I have a case where I can have bad data I am looking for to correct. The data can either be missing a field called "time" or it can have a field called "bad_data". I'm having trouble building the query that would give me these results without using the missing filter, which is no longer there.

I assume I should be using a bool-should at the top level because it's an OR. But from there, I'm stuck.
With the first clause, the query looks like:

GET hn_items/_search
{
  "query": {
    "bool": {
      "should": [
        {
          "exists": {
            "field": "bad_data"
          }
        }
      ]
    }
  }
}

which is fine and works.

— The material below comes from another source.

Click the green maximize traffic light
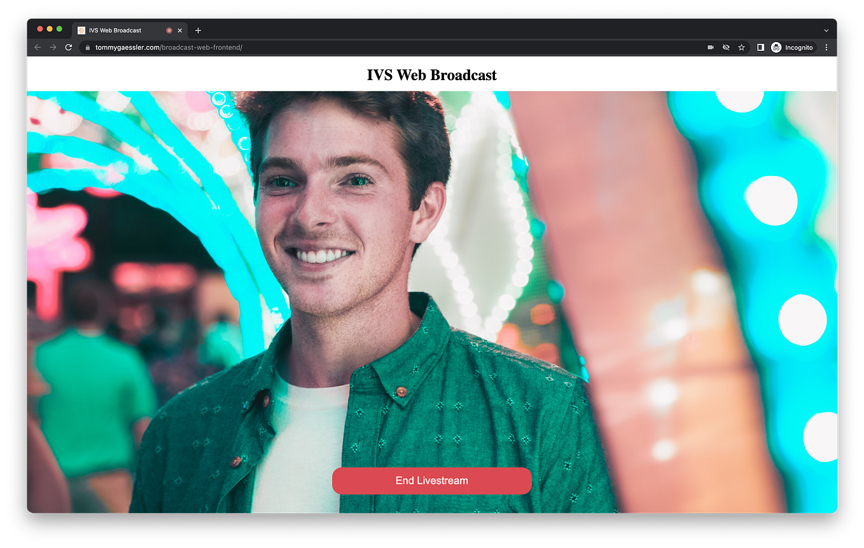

But I'm not sure how to add the "missing" clause - it now needs to be a "must_not > exists"

GET hn_items/_search
{
  "query": {
    "bool": {
      "should": [
        {
          "exists": {
            "field": "bad_data"
          }
        },
        {
          "must_not": {
            "exists": {
              "field": "time"
            }
          }
        }
      ]
    }
  }
}

But this fails with a no [query] registered for [must_not] error. I then tried the following

GET hn_items/_search
{
  "query": {
    "bool": {
      "should": {
        "exists": {
          "field": "bad_data"
        },
        "must_not": {
          "exists": {
            "field": "time"
          }
        }
      }
    }
  }
}

but then I got the good 'ol [exists] malformed query, expected [END_OBJECT] but found [FIELD_NAME]

What am I doing wrong - how do I do this without the "missing" query?


(Alexander Reelsen) #2

the must not query needs to be wrapped inside another bool query to make this work, as there is no standalone must_not query.

Hope this helps.


(Yehosef) #3

Sorry for the delay in responding - thanks for the idea.

So it seems that this query works:

GET hn_items/_search
{
  "query": {
    "bool": {
      "should": [
        {
          "exists": {
            "field": "bad_data"
          }
        },
        {
          "bool": {
            "must_not": [
              {
                "exists": {
                  "field": "time"
                }
              }
            ]
          }
        }
      ]
    }
  }
}

I'm a big believer in figuring as much out from the docs as possible. Where can I have found out this info from the docs.

Also - just a bit of feedback - I realized that "missing" was deprecated because you can accomplish it using a "must_not > exists", but now I see that it's really a "bool > must_not > exists" which is much more cumbersome (2 steps was enough - 3 is too much, IMO).

Even if internally it makes more sense to only have an exists, this is the kind of thing that would be nice to have "syntactic sugar" to replace "missing" with "bool > must_not > exists".


(system) #4

This topic was automatically closed 28 days after the last reply. New replies are no longer allowed.